I am also having problems with opening CCT. I have had it on two other computers which had Vista, but now I got a new one which has Windows 7 and something is going wrong. Here is the problem:
I installed Java and unzipped the CCT 9.5 files and for some reason Java was not automatically associated with it, like it was on Vista for me, so I had to manually open it with Java.
Well, since there are so many apps of Java to choose from I started randomly picking. I did this many times, but the same result shows up every time.
I just get a smaller window, with a black background and white text which pops up for half a second. 
CCT never opens. Could someone please assist me in my problems?


----------



## koreancuber (May 16, 2010)

DavidSanders said:


> I am also having problems with opening CCT. I have had it on two other computers which had Vista, but now I got a new one which has Windows 7 and something is going wrong.
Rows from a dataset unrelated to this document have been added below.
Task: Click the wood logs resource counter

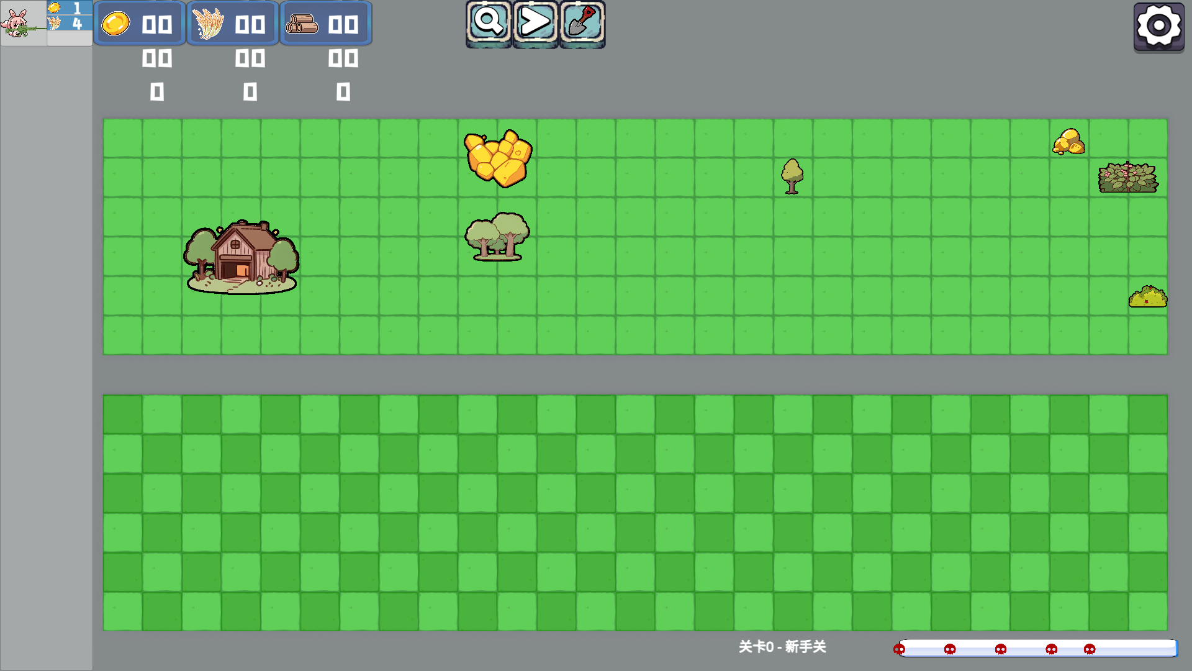Action: [x=326, y=24]
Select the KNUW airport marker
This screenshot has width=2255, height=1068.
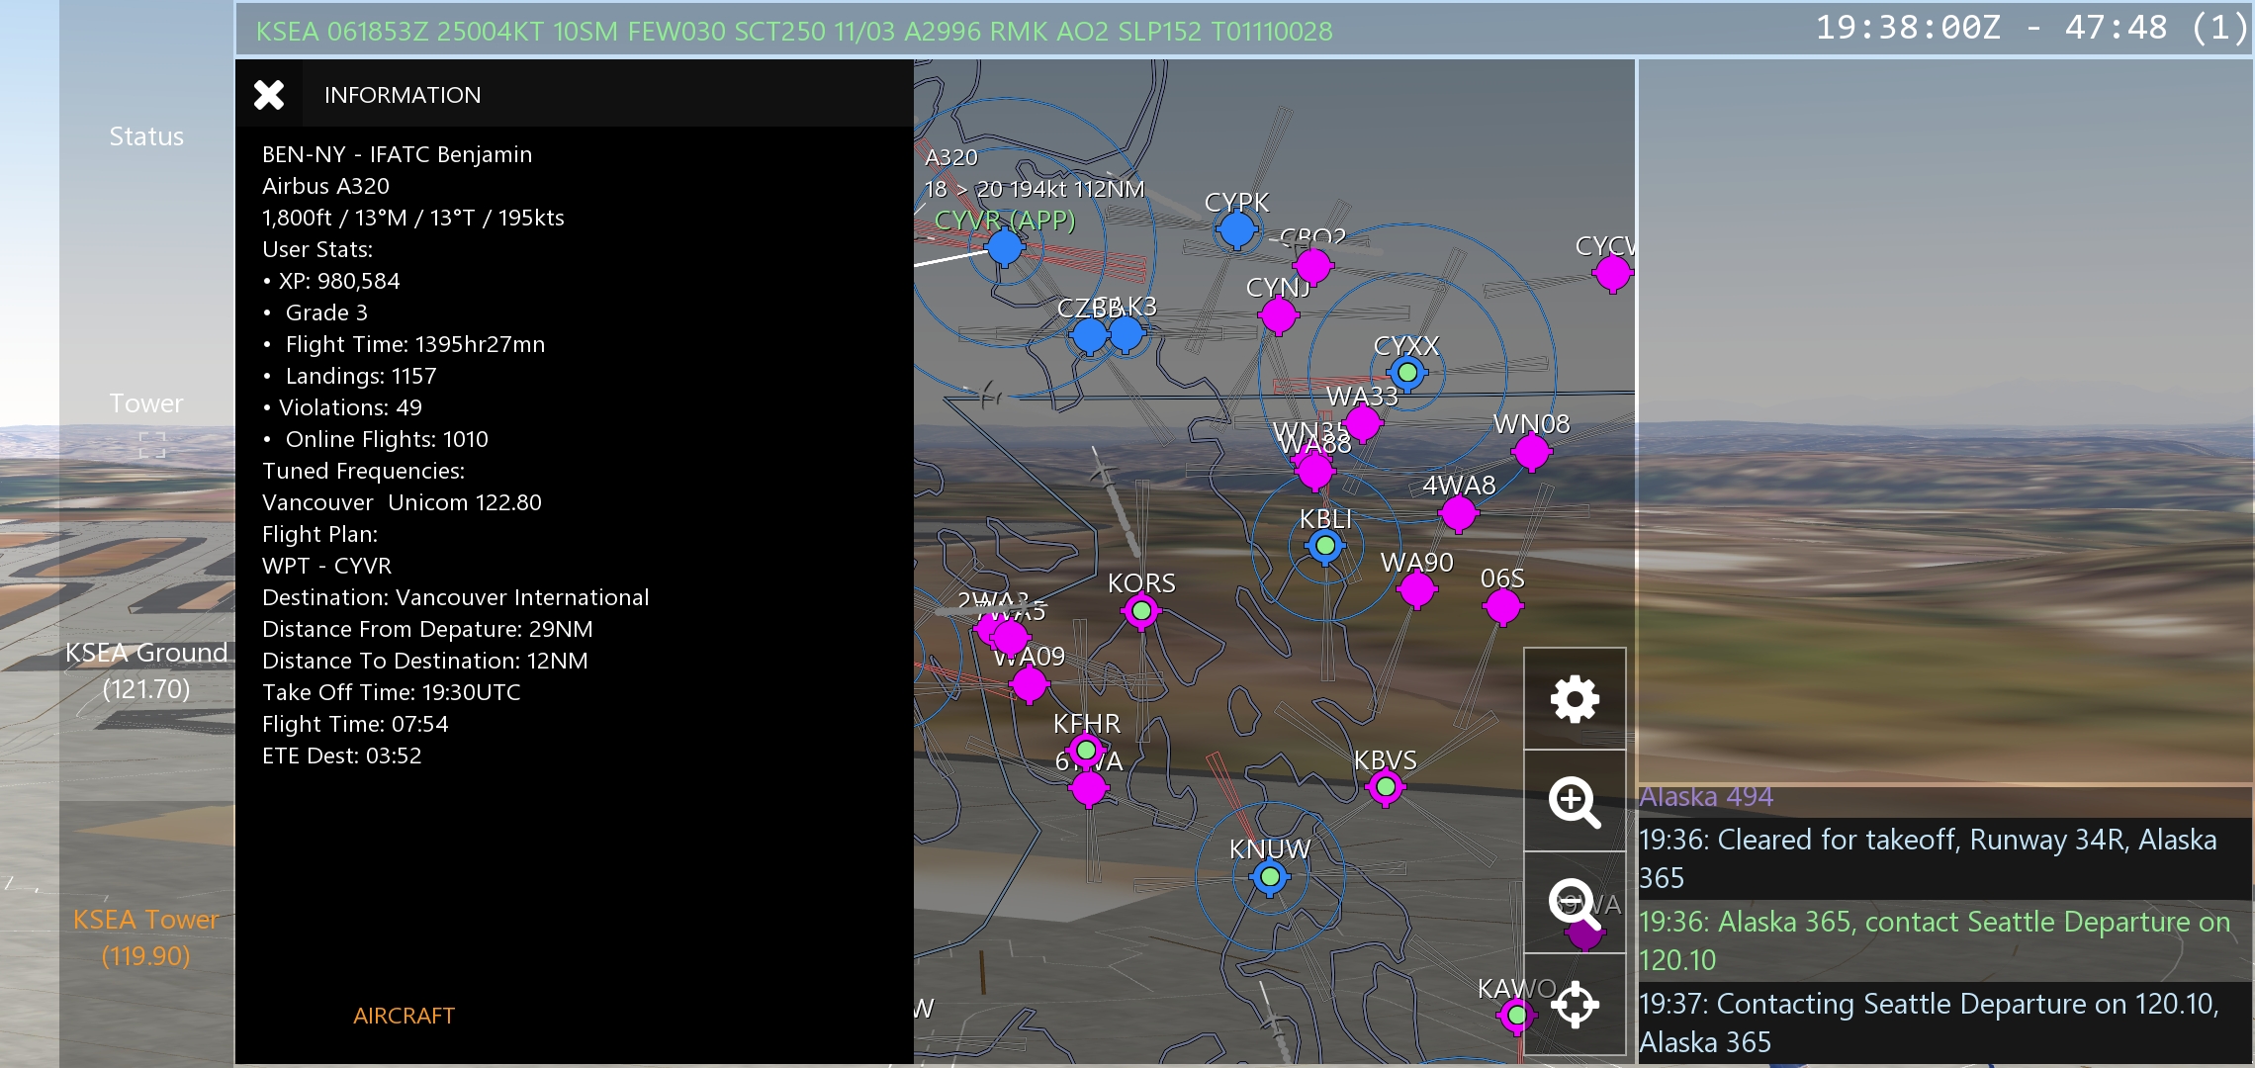(1270, 877)
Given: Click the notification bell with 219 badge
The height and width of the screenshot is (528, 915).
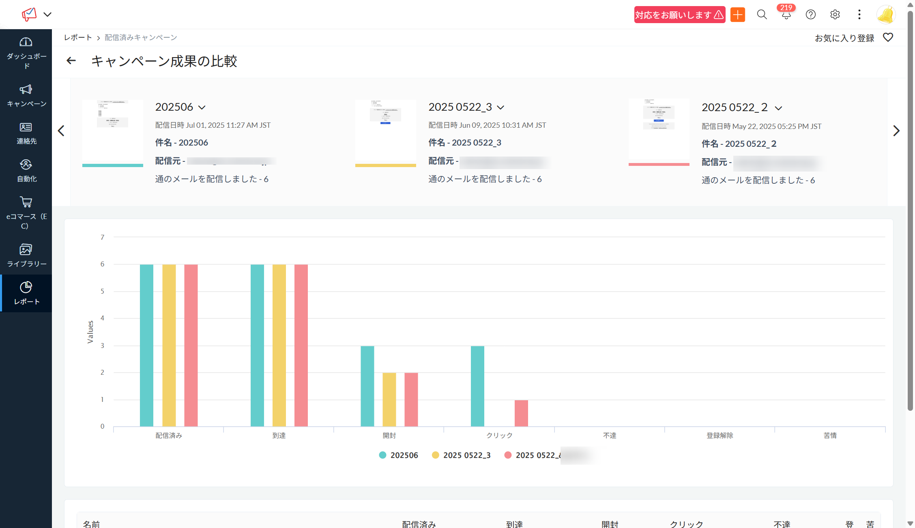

Here is the problem:
> I installed Java and unzipped the CCT 9.5 files and for some reason Java was not automatically associated with it, like it was on Vista for me, so I had to manually open it with Java.
> Well, since there are so many apps of Java to choose from I started randomly picking. I did this many times, but the same result shows up every time.
> I just get a smaller window, with a black background and white text which pops up for half a second.
> CCT never opens. Could someone please assist me in my problems?



You probably have another program that automatically connects with the jar file. For me, it was Alzip, and so I went to the settings on that program and unchecked jar files. If you have a zip program, I suggest you change the settings.


----------



## CoasterKingII (Aug 5, 2012)

I also have a problem with this. When ever I try to open this up it asks what program to open with. I choose java but instead of it opening cct, it open the Java installation which I have already done. Someone help


----------